LlamaIndex Query Engine Request Failure
criticalQuery engine failures prevent users from receiving answers due to LLM API errors, retrieval failures, or agent execution errors without proper error handling and fallback mechanisms.
Monitor query success rate by comparing llama_index.query_engine.requests against error traces. Alert when error rate >5% sustained or when llama_index.query_engine.duration shows extreme outliers (P99 > 30s suggesting timeouts). Complete query failure (requests drop to 0 during active user traffic) indicates critical outage.

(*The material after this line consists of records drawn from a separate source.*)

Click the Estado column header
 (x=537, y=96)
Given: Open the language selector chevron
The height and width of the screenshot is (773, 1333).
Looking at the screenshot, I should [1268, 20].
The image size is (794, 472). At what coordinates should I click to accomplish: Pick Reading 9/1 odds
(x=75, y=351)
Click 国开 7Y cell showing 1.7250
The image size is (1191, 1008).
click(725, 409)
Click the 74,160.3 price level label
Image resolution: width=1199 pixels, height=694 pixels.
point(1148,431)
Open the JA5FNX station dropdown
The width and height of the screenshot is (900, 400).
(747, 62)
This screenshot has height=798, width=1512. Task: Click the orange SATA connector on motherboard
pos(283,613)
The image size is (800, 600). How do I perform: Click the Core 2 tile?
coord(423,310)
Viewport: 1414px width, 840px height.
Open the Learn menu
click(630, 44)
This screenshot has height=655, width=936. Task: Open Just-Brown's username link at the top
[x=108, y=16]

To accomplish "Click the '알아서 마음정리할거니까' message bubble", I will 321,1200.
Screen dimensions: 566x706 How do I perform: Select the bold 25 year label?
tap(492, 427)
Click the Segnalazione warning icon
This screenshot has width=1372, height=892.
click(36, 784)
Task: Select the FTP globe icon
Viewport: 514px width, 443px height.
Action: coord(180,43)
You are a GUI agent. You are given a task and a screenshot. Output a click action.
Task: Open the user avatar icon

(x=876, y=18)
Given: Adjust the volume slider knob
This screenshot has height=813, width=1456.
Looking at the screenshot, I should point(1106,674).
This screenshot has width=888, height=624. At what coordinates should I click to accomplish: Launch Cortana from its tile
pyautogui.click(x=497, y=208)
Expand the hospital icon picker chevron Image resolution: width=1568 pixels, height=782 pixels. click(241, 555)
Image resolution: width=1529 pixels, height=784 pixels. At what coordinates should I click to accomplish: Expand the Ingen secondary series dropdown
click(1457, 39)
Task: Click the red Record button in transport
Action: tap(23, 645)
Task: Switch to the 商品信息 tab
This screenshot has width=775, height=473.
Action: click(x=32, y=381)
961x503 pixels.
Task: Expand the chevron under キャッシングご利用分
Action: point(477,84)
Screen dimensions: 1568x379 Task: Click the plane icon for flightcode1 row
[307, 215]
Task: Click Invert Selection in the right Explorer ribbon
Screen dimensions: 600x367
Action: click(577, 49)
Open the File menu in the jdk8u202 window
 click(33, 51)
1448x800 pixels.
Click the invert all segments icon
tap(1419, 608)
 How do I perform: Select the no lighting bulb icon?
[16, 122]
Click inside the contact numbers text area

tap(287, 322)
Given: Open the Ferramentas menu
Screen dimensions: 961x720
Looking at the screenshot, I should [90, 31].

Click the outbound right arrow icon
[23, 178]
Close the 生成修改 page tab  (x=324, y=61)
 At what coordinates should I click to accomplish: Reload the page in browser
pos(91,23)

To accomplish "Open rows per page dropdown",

1. Investigate: Check query engine error logs for exception types (LLM API error, retrieval timeout, parsing failure, agent error). Verify all dependencies are healthy (LLM API, vector store, agent tools). Review recent deployments or config changes. 2. Diagnose: Use distributed tracing to identify failure point in query pipeline (retrieval → LLM → response parsing). Check if specific query types are failing consistently. Verify authentication and API keys are valid. 3. Remediate: Implement graceful degradation (e.g., return cached responses or simpler non-LLM responses when LLM fails). Add retry logic with exponential backoff for transient errors. Configure circuit breakers to prevent cascading failures. For persistent failures: rollback recent changes, verify configuration, contact LLM provider if API-side issue. 4. Prevent: Set up synthetic monitoring with test queries to detect failures before users are impacted. Configure alerts on query_engine.requests = 0 or error rate >1%. Implement health check endpoint that exercises full query path. Dashboard query success rate and failure reasons. Build fallback query modes (cached, simplified, alternative model).